The car climbed a hill past a barrack-like hospital. Annie glanced at the Portakabins scattered in the grounds of imposing old buildings. Functional side by side with imposing … tattered hardboard … polished stone. Was it the converted remains of a stately home, or had it once been an asylum, and did tortured ghosts shriek in the fabric of the carved stonework? So much hidden …
Scott said nothing as he slowed at the top of the hill to manoeuvre the car out on to a roundabout that took them to a wide river of tarmac sweeping its way up between fields and trees. Abruptly, they’d left the city behind.
‘It was my dream,’ he said. ‘Always. I can’t remember not wanting to wear the uniform. I thought about it all the time, but in some ways I never thought about it at all. I mean that it wasn’t until the reality hit me that I knew what the dream was all about. Like my whole life hung on making it in, then I had to face the truth of it. Like going hell for leather down a wide road and suddenly you can’t see what’s ahead. It all looked like plain sailing and then you don’t know where the hell you are. Courtland Road was where reality hit for me.’
‘Courtland Road?’
‘It’s where you go for local training.’ A thought cut into sombre reflections and he flashed her a smile. ‘It’s on Orchard Park.’

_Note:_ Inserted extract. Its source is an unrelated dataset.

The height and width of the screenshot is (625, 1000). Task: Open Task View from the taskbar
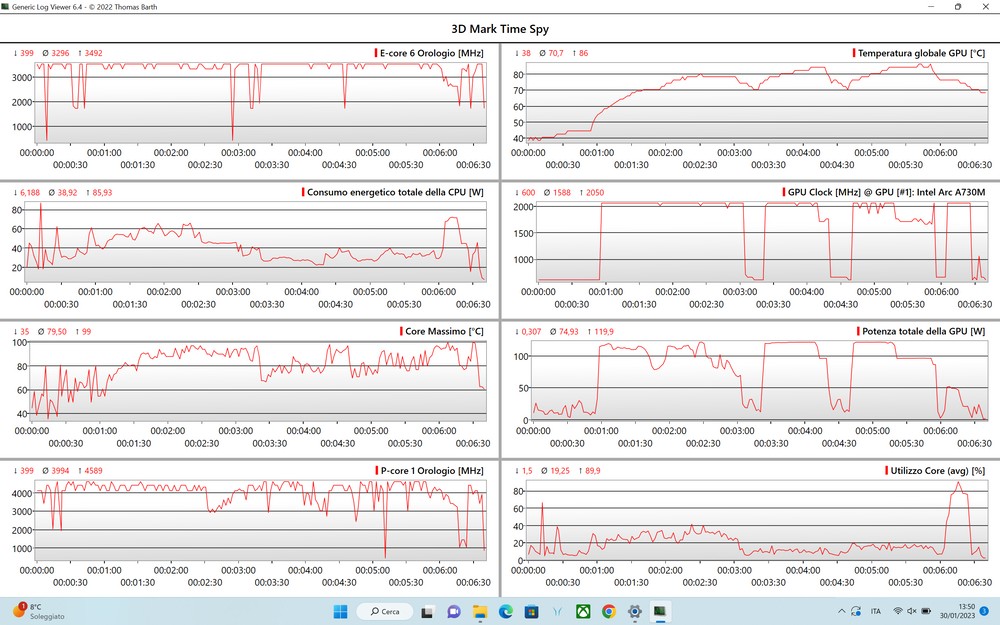(x=427, y=611)
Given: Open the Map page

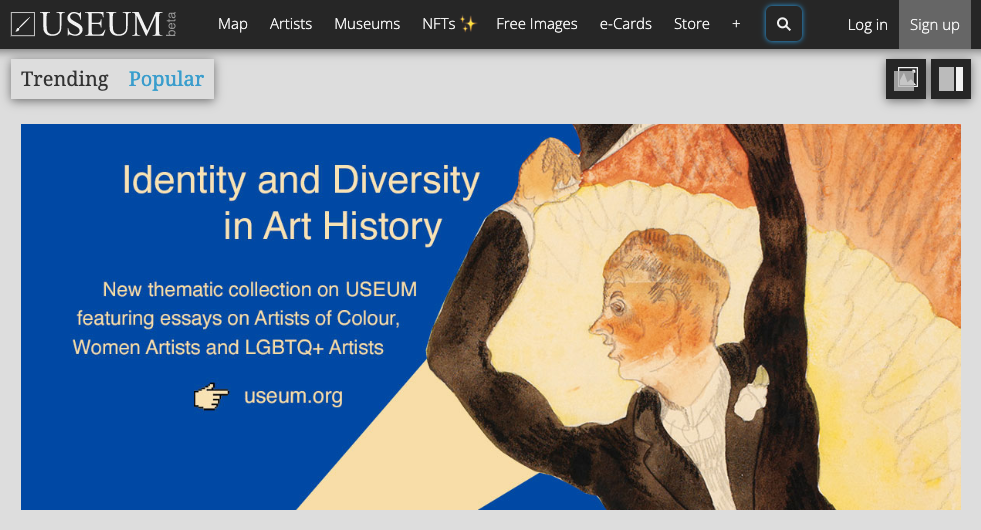Looking at the screenshot, I should 233,24.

She smiled back recognition of a shared experience.
‘You do two-week stints in between all the other stuff. Physicals, law study, out on the beat, all that.’ He paused as the traffic congealed round a tractor and trailer. ‘There was only one woman in the group I was with out of a couple of dozen. We were a good way into it. Six months at least.’ The tractor pulled over and they streamed past with the rest of the cars. ‘One of the cases she’d been on had blown up and she was called out.’
‘Called out?’
‘Called out of the room. You all sit round in this big room. A couple of the guys made some stupid comments. 1970’s stuff about the way she looked. All she was doing was walking out of the room, for God’s sake, but they made it into a big deal. You could see it got to her. I thought they’d get a real slap down from the guy in charge, but he joined in. It kind of hit me in a way … I don’t know, hard to describe. Almost like they’d punched the guts out of my childhood dream. I know it was silly, but it was the first time I’d really stood back and thought, hang about, is this really what I want to do? What if I’ve spent my whole life blinkered on this one thing and it isn’t what I wanted it to be.’ He gave a hollow laugh. ‘I got over it, but it bugged me. It still bugs me.’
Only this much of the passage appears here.